(Collected data)
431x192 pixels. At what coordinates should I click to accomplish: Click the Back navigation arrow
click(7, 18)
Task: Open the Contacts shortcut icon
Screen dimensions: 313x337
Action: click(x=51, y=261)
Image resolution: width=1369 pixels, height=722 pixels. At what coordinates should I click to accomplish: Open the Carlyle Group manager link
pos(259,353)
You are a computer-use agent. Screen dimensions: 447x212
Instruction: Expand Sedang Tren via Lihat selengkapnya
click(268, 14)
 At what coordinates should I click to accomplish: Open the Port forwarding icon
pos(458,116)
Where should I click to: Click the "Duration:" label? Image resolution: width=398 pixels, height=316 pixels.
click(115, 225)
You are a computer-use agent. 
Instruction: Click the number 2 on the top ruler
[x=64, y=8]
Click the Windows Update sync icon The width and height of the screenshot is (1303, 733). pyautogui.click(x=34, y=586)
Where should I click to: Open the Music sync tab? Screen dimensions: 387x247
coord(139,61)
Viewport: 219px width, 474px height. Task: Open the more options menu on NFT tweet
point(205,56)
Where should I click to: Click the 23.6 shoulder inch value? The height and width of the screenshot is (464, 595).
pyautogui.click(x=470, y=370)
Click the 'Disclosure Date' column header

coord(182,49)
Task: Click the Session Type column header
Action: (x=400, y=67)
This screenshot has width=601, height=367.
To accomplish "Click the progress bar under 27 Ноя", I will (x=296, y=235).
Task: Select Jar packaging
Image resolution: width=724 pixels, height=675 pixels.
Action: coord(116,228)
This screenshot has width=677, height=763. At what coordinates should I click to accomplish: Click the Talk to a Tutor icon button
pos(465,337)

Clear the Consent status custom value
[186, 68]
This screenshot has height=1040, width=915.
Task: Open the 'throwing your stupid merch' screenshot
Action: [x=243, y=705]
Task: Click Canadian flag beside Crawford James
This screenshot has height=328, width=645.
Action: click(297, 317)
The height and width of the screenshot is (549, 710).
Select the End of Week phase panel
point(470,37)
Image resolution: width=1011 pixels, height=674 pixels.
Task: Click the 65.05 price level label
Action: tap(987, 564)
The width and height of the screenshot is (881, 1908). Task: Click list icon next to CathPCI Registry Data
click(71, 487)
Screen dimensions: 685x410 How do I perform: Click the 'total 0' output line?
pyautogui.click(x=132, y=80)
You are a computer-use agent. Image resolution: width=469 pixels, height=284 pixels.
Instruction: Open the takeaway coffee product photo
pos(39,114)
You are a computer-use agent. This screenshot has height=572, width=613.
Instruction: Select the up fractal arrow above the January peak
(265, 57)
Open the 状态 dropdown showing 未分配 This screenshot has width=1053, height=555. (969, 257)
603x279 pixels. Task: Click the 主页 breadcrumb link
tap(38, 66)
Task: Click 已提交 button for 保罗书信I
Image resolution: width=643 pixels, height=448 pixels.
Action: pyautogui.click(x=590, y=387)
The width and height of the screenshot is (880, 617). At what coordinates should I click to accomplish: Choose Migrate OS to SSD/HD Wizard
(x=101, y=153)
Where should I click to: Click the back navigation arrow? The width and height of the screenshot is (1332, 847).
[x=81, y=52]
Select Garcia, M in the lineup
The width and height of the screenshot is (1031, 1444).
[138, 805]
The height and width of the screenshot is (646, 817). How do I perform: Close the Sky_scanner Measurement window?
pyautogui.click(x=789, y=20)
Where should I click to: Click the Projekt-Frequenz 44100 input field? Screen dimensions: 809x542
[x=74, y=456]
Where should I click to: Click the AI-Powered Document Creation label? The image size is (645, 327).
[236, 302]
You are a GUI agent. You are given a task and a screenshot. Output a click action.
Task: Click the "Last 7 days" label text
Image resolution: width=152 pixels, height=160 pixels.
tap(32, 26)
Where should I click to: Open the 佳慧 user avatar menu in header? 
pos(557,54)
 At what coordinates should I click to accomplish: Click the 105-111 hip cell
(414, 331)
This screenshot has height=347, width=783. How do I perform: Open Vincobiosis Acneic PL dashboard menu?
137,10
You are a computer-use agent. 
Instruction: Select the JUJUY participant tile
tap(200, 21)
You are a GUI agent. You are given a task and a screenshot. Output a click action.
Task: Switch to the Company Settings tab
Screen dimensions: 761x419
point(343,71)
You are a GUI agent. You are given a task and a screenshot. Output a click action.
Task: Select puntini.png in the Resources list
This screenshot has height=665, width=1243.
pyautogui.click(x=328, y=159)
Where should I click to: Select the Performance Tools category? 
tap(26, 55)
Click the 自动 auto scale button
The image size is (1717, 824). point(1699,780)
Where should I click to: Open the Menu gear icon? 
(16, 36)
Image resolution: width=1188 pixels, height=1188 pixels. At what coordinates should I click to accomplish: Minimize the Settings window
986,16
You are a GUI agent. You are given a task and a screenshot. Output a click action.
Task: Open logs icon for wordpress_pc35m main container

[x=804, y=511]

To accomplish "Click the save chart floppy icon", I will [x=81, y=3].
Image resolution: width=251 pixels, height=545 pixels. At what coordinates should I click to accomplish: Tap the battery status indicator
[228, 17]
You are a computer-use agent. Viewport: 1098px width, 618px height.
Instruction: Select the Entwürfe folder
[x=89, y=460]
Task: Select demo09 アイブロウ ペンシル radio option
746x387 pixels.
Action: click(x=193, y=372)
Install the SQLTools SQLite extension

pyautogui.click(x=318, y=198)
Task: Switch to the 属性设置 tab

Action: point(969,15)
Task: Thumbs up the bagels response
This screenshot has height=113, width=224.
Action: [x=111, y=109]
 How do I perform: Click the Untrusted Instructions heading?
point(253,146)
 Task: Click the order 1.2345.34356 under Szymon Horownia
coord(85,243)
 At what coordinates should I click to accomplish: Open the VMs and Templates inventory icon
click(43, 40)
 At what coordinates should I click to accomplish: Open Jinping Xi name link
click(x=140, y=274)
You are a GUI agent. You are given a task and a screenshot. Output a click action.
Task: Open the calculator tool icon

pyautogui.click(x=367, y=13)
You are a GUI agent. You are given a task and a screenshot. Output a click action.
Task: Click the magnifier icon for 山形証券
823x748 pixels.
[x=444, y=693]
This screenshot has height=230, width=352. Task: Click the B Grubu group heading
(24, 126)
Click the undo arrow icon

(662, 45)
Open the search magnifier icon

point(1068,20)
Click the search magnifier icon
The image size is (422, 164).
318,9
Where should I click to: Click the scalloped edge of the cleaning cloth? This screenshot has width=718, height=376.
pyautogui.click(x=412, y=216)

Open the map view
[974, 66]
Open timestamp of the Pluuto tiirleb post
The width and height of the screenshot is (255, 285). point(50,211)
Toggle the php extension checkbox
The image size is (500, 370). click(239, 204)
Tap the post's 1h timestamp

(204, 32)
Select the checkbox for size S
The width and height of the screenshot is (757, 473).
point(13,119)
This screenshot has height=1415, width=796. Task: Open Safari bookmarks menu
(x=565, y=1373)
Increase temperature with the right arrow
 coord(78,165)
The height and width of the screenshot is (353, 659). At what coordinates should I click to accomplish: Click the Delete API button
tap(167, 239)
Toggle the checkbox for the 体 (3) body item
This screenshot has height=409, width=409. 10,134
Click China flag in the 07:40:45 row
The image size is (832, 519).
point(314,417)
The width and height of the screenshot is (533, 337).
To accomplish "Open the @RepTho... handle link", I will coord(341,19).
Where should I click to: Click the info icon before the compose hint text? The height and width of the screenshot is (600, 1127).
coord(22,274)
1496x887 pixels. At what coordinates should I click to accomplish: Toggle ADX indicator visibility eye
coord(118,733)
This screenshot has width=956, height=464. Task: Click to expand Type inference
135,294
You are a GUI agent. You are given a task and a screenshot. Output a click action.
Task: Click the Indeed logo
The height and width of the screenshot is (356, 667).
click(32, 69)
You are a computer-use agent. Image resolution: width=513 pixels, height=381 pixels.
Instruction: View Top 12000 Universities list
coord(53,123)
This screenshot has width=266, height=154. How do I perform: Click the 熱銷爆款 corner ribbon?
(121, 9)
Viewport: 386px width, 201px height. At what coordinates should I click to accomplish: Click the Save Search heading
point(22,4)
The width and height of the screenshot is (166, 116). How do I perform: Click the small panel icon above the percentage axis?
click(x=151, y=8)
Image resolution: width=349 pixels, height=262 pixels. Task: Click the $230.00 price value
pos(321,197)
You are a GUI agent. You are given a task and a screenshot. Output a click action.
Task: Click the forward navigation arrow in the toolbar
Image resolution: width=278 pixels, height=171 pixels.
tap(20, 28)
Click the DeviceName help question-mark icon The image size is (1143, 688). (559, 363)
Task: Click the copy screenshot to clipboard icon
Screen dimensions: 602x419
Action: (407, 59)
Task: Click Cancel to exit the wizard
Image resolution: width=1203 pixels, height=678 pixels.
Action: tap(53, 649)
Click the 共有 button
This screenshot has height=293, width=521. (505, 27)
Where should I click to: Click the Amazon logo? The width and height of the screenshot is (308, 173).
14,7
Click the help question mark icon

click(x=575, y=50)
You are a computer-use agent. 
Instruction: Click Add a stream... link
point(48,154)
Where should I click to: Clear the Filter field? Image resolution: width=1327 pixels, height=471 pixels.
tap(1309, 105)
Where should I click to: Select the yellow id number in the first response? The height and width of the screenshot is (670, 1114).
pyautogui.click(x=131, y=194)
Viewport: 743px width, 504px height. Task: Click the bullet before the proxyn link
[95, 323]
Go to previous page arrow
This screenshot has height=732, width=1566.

# WHAT IS REQUIRED
From the line holding "The width and height of the screenshot is (166, 116)." down to the last line of the records above, restate each line exactly as written.

# SOLUTION FOR THIS EXERCISE
The width and height of the screenshot is (166, 116). How do I perform: Click the small panel icon above the percentage axis?
click(x=151, y=8)
Image resolution: width=349 pixels, height=262 pixels. Task: Click the $230.00 price value
pos(321,197)
You are a GUI agent. You are given a task and a screenshot. Output a click action.
Task: Click the forward navigation arrow in the toolbar
Image resolution: width=278 pixels, height=171 pixels.
tap(20, 28)
Click the DeviceName help question-mark icon The image size is (1143, 688). (559, 363)
Task: Click the copy screenshot to clipboard icon
Screen dimensions: 602x419
Action: (407, 59)
Task: Click Cancel to exit the wizard
Image resolution: width=1203 pixels, height=678 pixels.
Action: tap(53, 649)
Click the 共有 button
This screenshot has height=293, width=521. (505, 27)
Where should I click to: Click the Amazon logo? The width and height of the screenshot is (308, 173).
14,7
Click the help question mark icon

click(x=575, y=50)
You are a computer-use agent. 
Instruction: Click Add a stream... link
point(48,154)
Where should I click to: Clear the Filter field? Image resolution: width=1327 pixels, height=471 pixels.
tap(1309, 105)
Where should I click to: Select the yellow id number in the first response? The height and width of the screenshot is (670, 1114).
pyautogui.click(x=131, y=194)
Viewport: 743px width, 504px height. Task: Click the bullet before the proxyn link
[95, 323]
Go to previous page arrow
This screenshot has height=732, width=1566.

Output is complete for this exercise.